On Thu, 2 Jul 2020, Paul Vixie wrote:

until someone invents faster than light travel, round trips and remote state
will be the second and third most expensive things on the internet. (the most
expensive thing is complexity.) i think we can usefully discuss whether to set
TC=1 if the only thing that won't fit is glue, but some glue did fit. but our
goal should be to allow smart initiators to avoid retrying with TCP out of
reflex. my recommendation of TC=0 is to suppress reflexive TCP retries.

I wouldn't disagree but it seems to me once again it's a tradeoff between performance and correctness. I'd prefer correctness, particularly since it seems that the option to use what's in a truncated referral gets you both.

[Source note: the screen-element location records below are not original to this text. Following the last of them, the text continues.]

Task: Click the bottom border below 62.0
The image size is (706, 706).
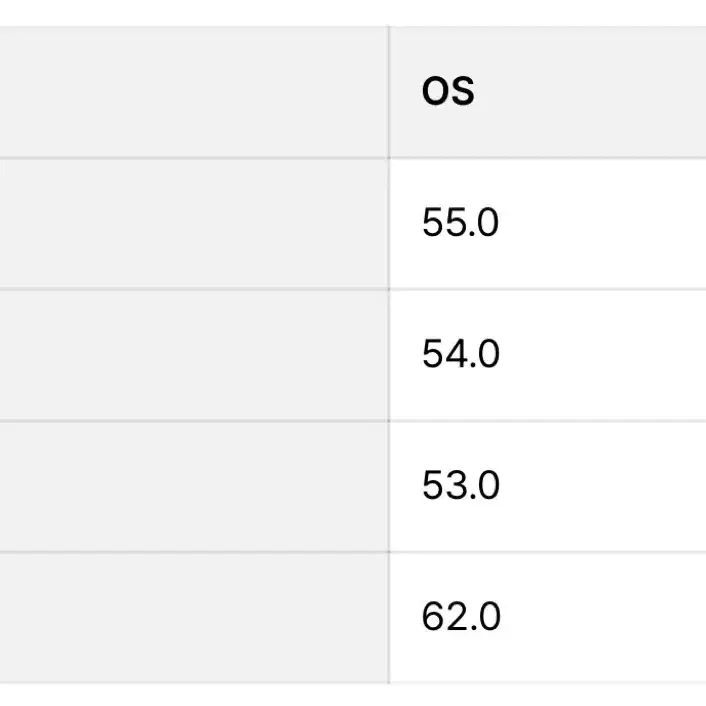Action: point(547,683)
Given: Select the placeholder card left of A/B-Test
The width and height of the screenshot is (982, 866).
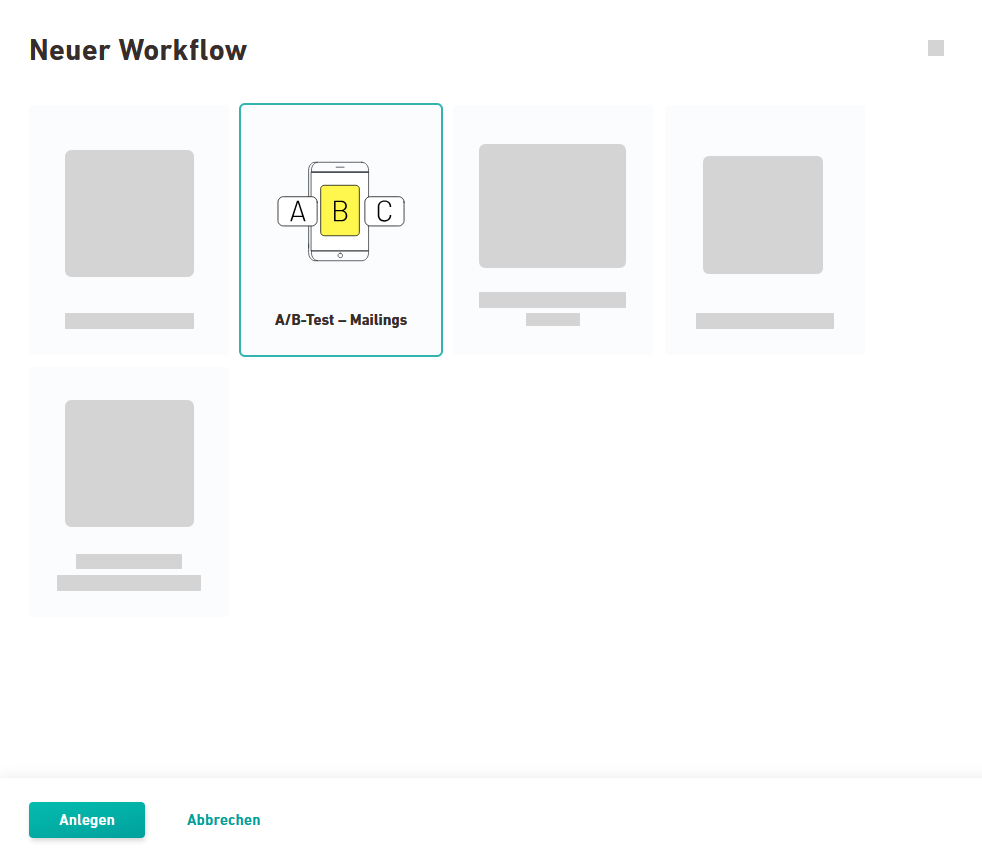Looking at the screenshot, I should click(x=129, y=230).
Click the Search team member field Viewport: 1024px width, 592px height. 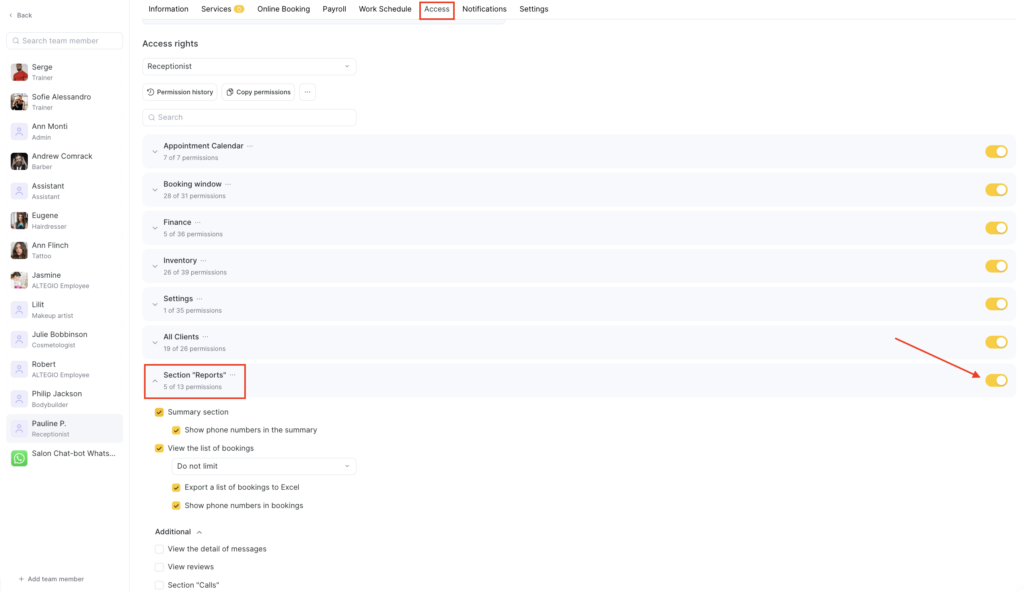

3. even without TC=1 you will know there's under-zonecut glue you didn't
receive, because you saw the NS RR, and the only path to the address RR is
through that NS RRset.

Well, maybe. Even if you got one A record there might be others. Or if you got an AAAA record but no A record and you're on an IPv4 network, you can't tell whether there's a lurking A record or not, or vice-versa. (See the glue for j.zdnscloud.com in the root.)

If we do it your way, if any NS is in-zone and the lookups fail, you *always* need to do a TCP query just to see if if the UDP response left something out.

R's,
John

PS: I'm less worried about round-robin DNS, since then it's clearly a
deliberate decision by the parent to leave some of the answers out.